Records from a collection:

____________________

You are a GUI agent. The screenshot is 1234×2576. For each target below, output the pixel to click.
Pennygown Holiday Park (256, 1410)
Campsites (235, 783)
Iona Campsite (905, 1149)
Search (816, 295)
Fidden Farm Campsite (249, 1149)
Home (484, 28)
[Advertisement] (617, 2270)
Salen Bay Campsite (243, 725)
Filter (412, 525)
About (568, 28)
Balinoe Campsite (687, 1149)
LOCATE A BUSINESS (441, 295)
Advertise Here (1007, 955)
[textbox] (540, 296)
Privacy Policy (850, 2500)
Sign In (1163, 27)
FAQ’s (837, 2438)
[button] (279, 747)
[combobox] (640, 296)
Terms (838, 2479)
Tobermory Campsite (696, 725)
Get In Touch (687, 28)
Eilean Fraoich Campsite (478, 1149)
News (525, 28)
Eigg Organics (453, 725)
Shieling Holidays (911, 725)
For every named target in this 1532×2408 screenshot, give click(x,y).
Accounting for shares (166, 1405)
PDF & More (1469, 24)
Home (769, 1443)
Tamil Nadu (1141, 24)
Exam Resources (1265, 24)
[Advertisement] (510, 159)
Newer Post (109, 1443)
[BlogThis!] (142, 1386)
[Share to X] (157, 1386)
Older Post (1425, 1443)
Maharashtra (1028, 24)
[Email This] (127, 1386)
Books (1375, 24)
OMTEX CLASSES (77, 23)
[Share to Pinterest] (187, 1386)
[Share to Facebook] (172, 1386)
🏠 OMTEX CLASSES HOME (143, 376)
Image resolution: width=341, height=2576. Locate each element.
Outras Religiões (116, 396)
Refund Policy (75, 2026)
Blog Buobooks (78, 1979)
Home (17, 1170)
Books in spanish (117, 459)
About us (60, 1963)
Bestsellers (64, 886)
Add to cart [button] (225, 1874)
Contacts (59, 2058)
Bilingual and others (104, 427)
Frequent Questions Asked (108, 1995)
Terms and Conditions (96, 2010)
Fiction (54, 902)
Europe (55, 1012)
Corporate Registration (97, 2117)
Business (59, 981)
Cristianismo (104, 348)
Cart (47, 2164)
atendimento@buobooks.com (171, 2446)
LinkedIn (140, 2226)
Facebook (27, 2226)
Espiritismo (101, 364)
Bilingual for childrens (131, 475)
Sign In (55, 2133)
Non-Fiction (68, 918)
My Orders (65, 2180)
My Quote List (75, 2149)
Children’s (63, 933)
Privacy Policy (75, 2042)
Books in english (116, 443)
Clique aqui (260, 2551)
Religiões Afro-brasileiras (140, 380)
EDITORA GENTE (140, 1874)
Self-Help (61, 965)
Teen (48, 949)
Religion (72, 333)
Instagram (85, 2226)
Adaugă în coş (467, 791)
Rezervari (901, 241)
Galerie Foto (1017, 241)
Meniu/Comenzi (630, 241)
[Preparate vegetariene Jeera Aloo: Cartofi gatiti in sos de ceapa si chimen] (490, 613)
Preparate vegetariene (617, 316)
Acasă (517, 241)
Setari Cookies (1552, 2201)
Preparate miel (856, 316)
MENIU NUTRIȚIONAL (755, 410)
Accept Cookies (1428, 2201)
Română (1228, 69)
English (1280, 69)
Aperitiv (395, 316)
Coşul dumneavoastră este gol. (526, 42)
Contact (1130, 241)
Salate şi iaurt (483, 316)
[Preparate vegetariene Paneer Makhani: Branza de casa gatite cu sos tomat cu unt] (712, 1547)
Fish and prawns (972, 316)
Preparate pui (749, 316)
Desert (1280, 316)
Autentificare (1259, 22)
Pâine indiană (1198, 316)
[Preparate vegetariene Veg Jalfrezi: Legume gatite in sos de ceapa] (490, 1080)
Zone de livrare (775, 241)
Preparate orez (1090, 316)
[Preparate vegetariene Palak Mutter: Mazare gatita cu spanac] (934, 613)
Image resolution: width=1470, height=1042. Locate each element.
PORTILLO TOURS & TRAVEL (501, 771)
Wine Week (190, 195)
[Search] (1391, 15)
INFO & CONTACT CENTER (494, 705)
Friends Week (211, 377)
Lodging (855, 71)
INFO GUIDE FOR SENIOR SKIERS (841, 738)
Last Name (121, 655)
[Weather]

____________________

PROBLEM STATEMENT ▸ Looking at the entries above, can you reproduce exactly the lines from the one that holds "[Preparate vegetariene Jeera" through the one that holds "Pâine indiană (1198, 316)", and only those?

THE COMPLETED TASK ▸
[Preparate vegetariene Jeera Aloo: Cartofi gatiti in sos de ceapa si chimen] (490, 613)
Preparate vegetariene (617, 316)
Acasă (517, 241)
Setari Cookies (1552, 2201)
Preparate miel (856, 316)
MENIU NUTRIȚIONAL (755, 410)
Accept Cookies (1428, 2201)
Română (1228, 69)
English (1280, 69)
Aperitiv (395, 316)
Coşul dumneavoastră este gol. (526, 42)
Contact (1130, 241)
Salate şi iaurt (483, 316)
[Preparate vegetariene Paneer Makhani: Branza de casa gatite cu sos tomat cu unt] (712, 1547)
Fish and prawns (972, 316)
Preparate pui (749, 316)
Desert (1280, 316)
Autentificare (1259, 22)
Pâine indiană (1198, 316)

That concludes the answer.